* **Rows**:
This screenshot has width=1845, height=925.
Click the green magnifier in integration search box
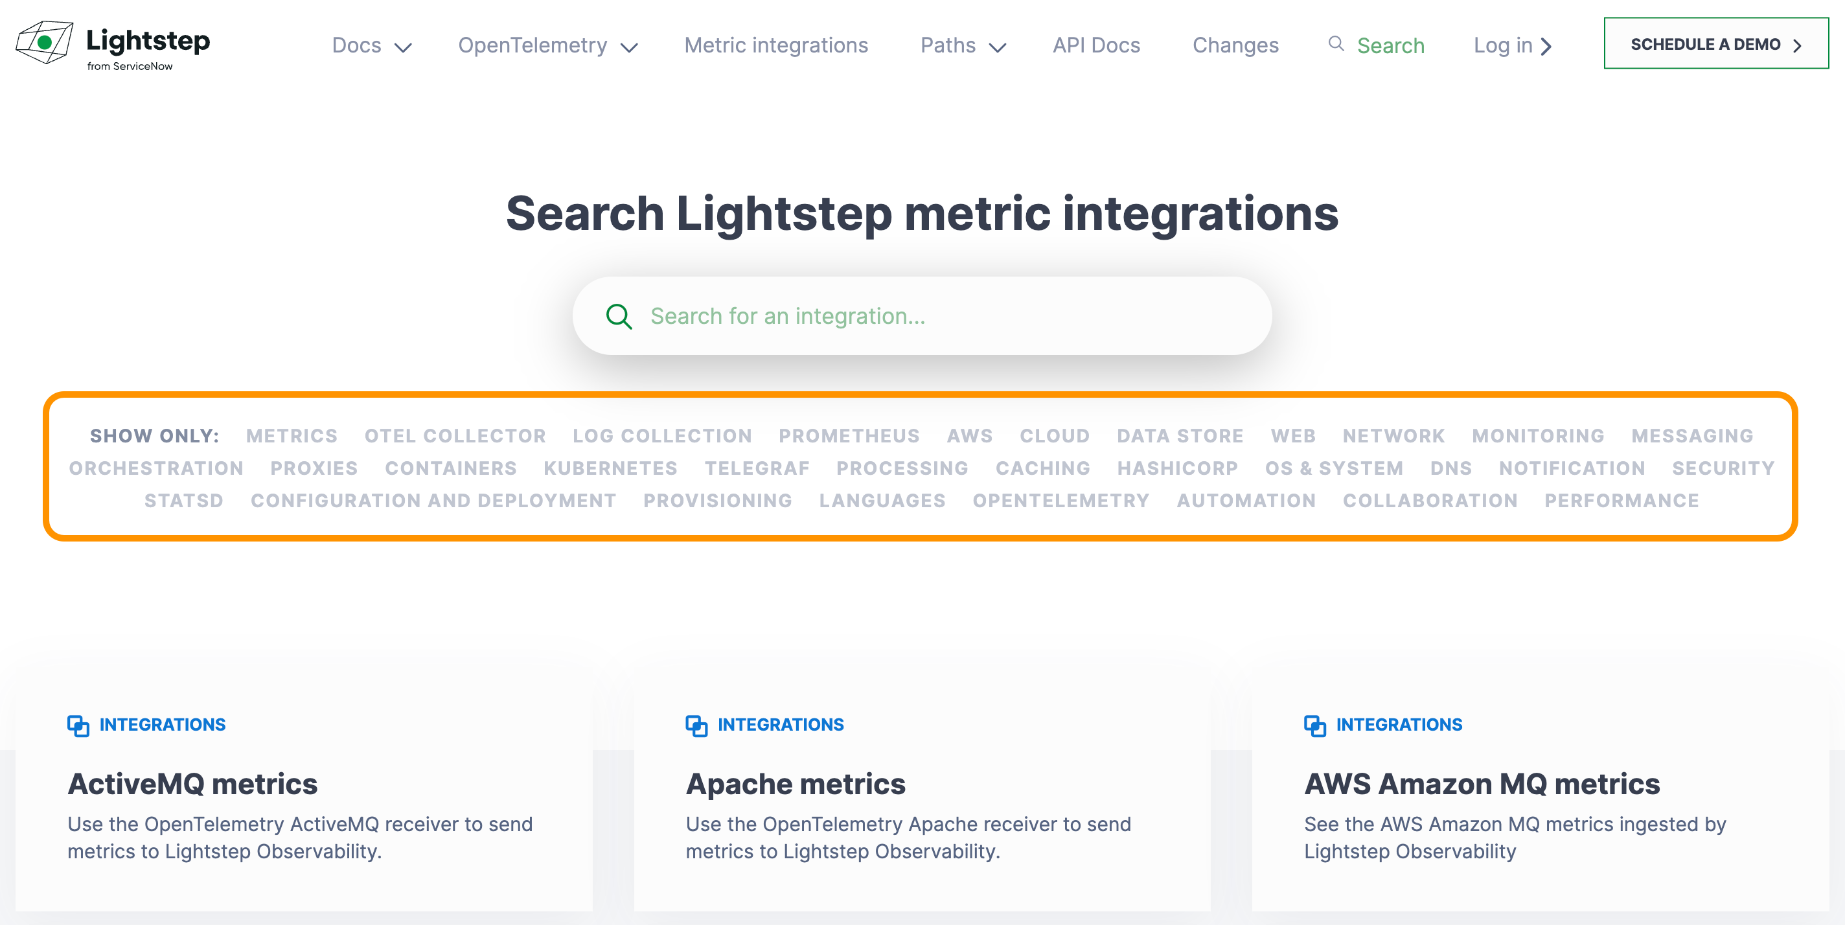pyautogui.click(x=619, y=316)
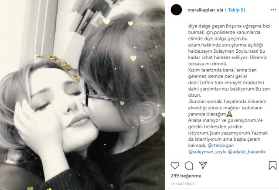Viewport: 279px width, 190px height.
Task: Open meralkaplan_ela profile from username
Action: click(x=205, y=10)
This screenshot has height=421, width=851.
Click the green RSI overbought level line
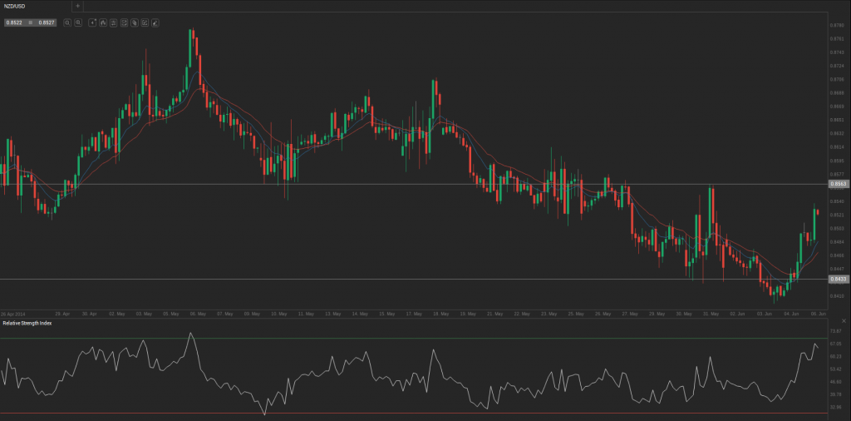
...
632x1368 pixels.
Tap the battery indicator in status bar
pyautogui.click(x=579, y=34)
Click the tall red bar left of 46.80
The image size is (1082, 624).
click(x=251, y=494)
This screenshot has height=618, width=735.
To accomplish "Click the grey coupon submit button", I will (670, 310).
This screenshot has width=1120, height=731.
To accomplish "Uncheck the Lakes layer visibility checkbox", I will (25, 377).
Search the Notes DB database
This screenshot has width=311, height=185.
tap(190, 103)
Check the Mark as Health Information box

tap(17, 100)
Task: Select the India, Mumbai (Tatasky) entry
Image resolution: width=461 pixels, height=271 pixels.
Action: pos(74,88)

* **Your task**:
Find every line in the records above that contains the word "screenshot", and copy each of those lines in full.

* **Answer in full**:
This screenshot has width=1845, height=925.
This screenshot has height=421, width=851.
This screenshot has height=618, width=735.
This screenshot has width=1120, height=731.
This screenshot has width=311, height=185.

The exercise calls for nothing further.